Stuart rewarded Lincoln for his assistance in the election, taking Lincoln under his wing, bringing him on as a junior partner in Stuart’s law practice. When the legislature met in Vandalia Stuart was elected leader of the Whig Party in the House. Stuart made Lincoln his right-hand in the House as well. Overnight Lincoln had assumed a leadership role in the fledgling Illinois Whig Party. Less than two years after jumping into politics, Lincoln was one of the few men who were literally building the Whig Party in Illinois from almost scratch. He was, to quote former Secretary of State Dean Acheson about a different situation, “present at the creation”.
The Whigs in the Ninth House were outnumbered 34–21. However, the Democratic Party in Illinois was still in its infancy. The Democratic Caucus spent most of its time feuding within itself instead of dueling with the Whigs. The Whigs were able to divide the Democrats and win vote after vote. Stuart installed Lincoln as the party whip. It was his job to ensure that every Whig was on the floor for every vote, and ensure that they voted the party line. If it looked like too many Whigs were going to defect, it was the job of the whip to alert the floor leader so that the floor leader could avoid an embarrassing defeat in a floor vote. In order to do this the whip must know where every member is at every moment during the session. The whip should know the mind of his/her caucus at all times. It was a dream role for an up and coming politician. Stuart and Lincoln would need 9 or 10 Democrats to cross the aisle (33% of the Democratic caucus) to win any floor vote (assuming all Whigs were present). Lincoln was being dealt a tough hand to play in his freshman year as a legislator.
Lincoln spent most of the first session of the legislature learning the ropes and passing relatively minor pieces of legislature that were important to his constituents. The second session of the legislature saw Lincoln back at his post as Whip. The Governor called for legislative redistricting in response to the 1835 census, state support for Illinois and Michigan Canal bonds, continued support for the state bank, and a halt to all other state support for internal improvement projects. The Governor praised President Jackson while denouncing Jackson’s chosen successor Martin Van Buren and his style of patronage politics. Duncan was maintaining his middle of the road political position. Democrats were opponents of banks while tepid supporters of internal improvement schemes. Whigs were enthusiastic supporters of banks and state involvement in the building of internal improvements. Jackson was universally popular while Van Buren was denounced by many even in the Democratic Party. Many Democrats were on the verge of bolting the party if Van Buren came to power.

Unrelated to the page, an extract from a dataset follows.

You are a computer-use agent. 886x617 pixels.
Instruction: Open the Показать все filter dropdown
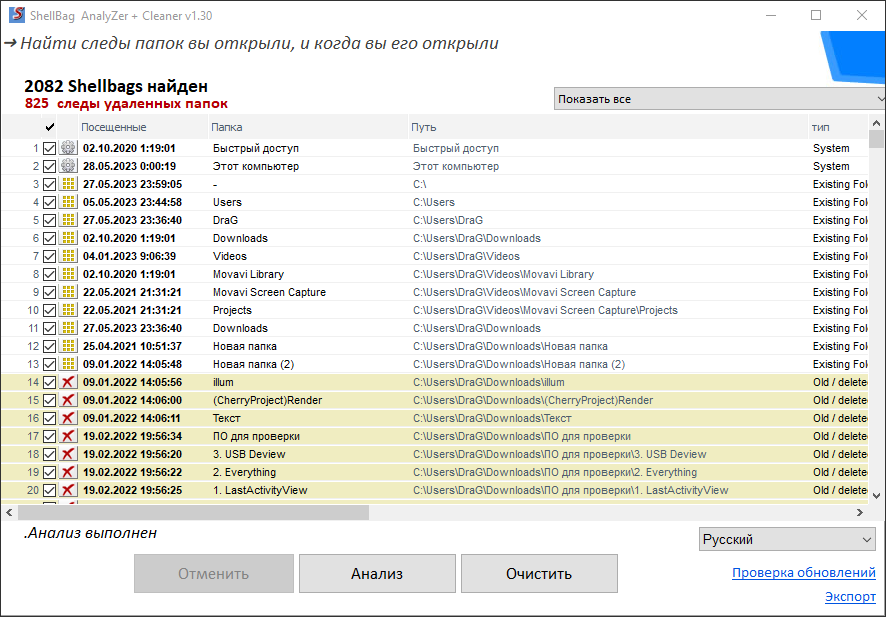click(719, 99)
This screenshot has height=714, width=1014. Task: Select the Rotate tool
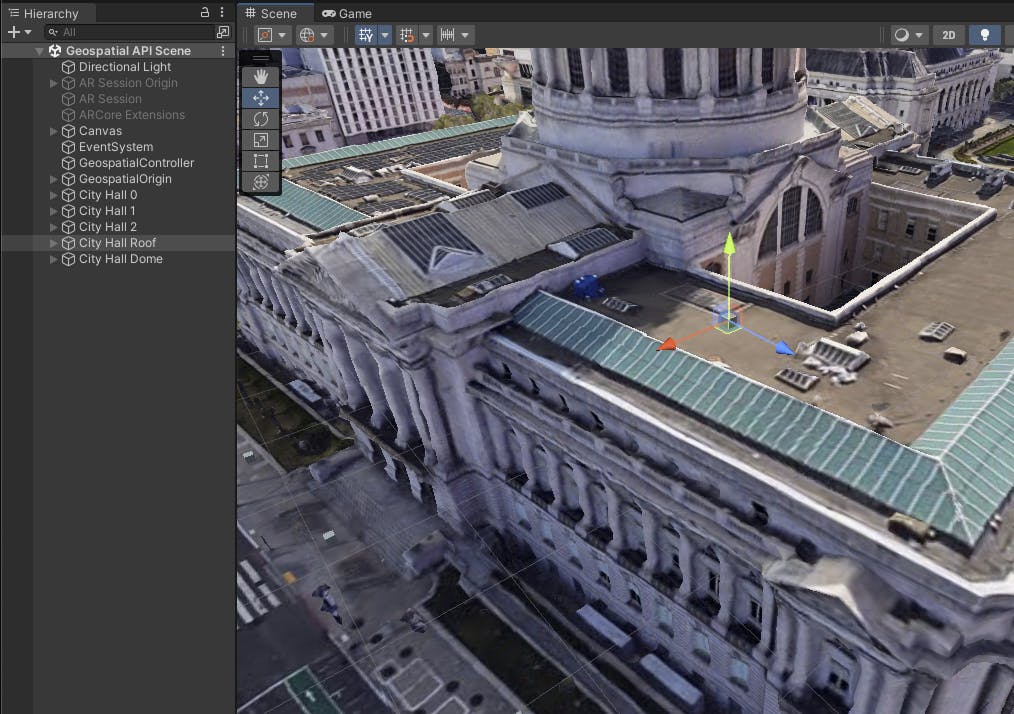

Political life was changing rapidly. On the same day that the legislature met the Democratic Party held its first state convention. In December, one year before the election, the Illinois Democratic Party endorsed the nomination of Vice-President Van Buren. Any Democrat present at the convention who failed to do so would lose their job in state/federal government. Party discipline was seeping into the Democratic Party during elections.
Meanwhile — the Democratic Party in the legislature still had not discovered the unifying effect of strict party discipline. The Whigs, with Lincoln as whip, still were able to use their superior unity to win close floor fights. A battle over the floating of state bonds to pay for the Illinois and Michigan Canal illustrates this point. On December 15, 1836 the bill came to the floor for its second reading. The first vote on the bill to approve its second reading failed 25–29. A Whig member was absent, en route from his home district. Stuart noticed the members’ absence. Without the Whig member the vote would have failed, 27–27. Stuart had two Democrats from Lawrence County, a county in the path of the Canal, to vote against the second reading. The next day, the missing Whig arrived. The two Democrats from Lawrence County moved to reconsider the previous day’s vote. The Democrats were caught by surprise. The bill was approved for its second reading 28–25.
By December 21 more Democrats had arrived at the session and the bill was rejected for its third reading and final passage by a vote of 26–28. The Governor, Stuart and Lincoln met with the Speaker of the House over that weekend. Some sort of deal was struck. On the 25th the Whigs moved a number of amendments that they had previously rejected. They passed easily. Then they moved to reconsider the vote on final passage. The Speaker switched his vote and the Whigs made sure every member of their caucus was present. The bill passed 29–26 and was signed by the Governor before New Year’s Day.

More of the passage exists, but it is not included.